El festival Jazz-Zentral nos tiene un poco apretados de sitio, así que aprovecho la comparecencia contigua de nuestras dos orquestas de ciclo, para dar cuenta de dos jornadas magníficas de exaltación sinfónica, con un protagonismo de la cuerda que, en ambas, ha sido glorioso. Volvió a la orquesta de Euskadi el director C. König con su vigor, claridad de gesto y autoridad suficiente -aún en su juventud- para ofrecernos versión propia de la cuarta de Tchaikovsky, una sinfonía que hacía tiempo que no escuchábamos. Siempre nos ha gustado la visión sinfónica del director alemán. Ya desde el inicio de las trompas -poderosas, justas, apocalípticas- y la consiguiente ondulación de los violines en el conocido tema, intuimos el bien diseñado contraste que va a dar a la obra. Con un tempo tenido, no lento, pero tranquilo -ya llegará el cuarto movimiento-, se goza de la melodía en maderas, del contrapunto de chelos -hermosos- y de los violines en matiz pianísimo: una sonoridad preciosa y volátil. El segundo movimiento contrasta el canto solista de oboe -magnífico-, de chelos y violas a media voz, con el tutti de la cuerda que nos arrastra al mejor estilo cinematográfico. El pizzicato del tercero es rotundo y pulcro en el pellizco, de la mínima yema, al fuerte;este ejercicio de virtuosismo orquestal, es siempre bien recibido. El final, es de remangarse, ya se sabe, sobre todo en la cuerda. Se solucionó muy bien. Gönig empuja, pero, a la vez controla;incluso, en algún momento, aún quiere apianar más el arranque (se pone en cuclillas) de los finales. Pero, en general, la orquesta responde muy bien. Abrió la velada el doble concierto de Brahms (violín y violonchelo), que, la verdad, se prodiga poco. Dos solistas de sobrada solvencia, con diálogos de cortas frases, belleza melódica de ambos en el andante, y virtuosismo al final.

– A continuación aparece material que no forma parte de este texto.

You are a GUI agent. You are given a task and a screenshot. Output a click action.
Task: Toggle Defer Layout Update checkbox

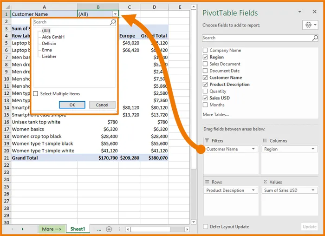point(205,227)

De la Sinfónica de Navarra, lo primero que hay que alabar es el programa, por poco habitual y de descubrimiento (Arnold). Y, también, la exhibición cordal -cuerda de la orquesta y de de la guitarra-. Ya se nota, como sonido propio, el equilibrio logrado por las diferentes familias de la cuerda, con la presencia fundamental de los cinco contrabajos. La obra para cuerdas de Elgar adquirió unos volúmenes y potencia que parecían doblar los efectivos;buena idea colocar los violines segundos enfrentados a los primeros: en el pasaje fugado hubo una claridad entre familias preciosa y matizada. En el concierto para guitarra de Arnold -mínima y muy bien amplificada la guitarra, sin distorsionar su sonido-, los planos sonoros entre el delicado instrumento y la orquesta estuvieron muy bien homologados. Pulcra exposición del tema en la guitarra, con su rubato;misteriosa atmósfera en el Lento, con un punteo sereno en el solista, coloreado por la trompa con sordina impecable;y virtuosismo en el final, con una orquesta, siempre respetuosa. Como la tarde iba de británicos, Craig Ogden dio de propina un entretenido galop de compositor británico.

Rumon Gamba sacó un partido extraordinario a la orquesta en la Quinta sinfonía de V. Williams. Siempre con sensación grande y colmada en el preludio;un sonido delicadísimo en violines en el Scherzo, y una versión de la romanza de esas para quedarse a vivir. Se logró en este movimiento unos pianísimos en violines, y trompas admirables. Tanto como las intervenciones del corno inglés y el concertino. El final, de nuevo de gran sonoridad, con un final evanescente, hasta el silencio de veinte segundos que, afortunadamente, el público respetó.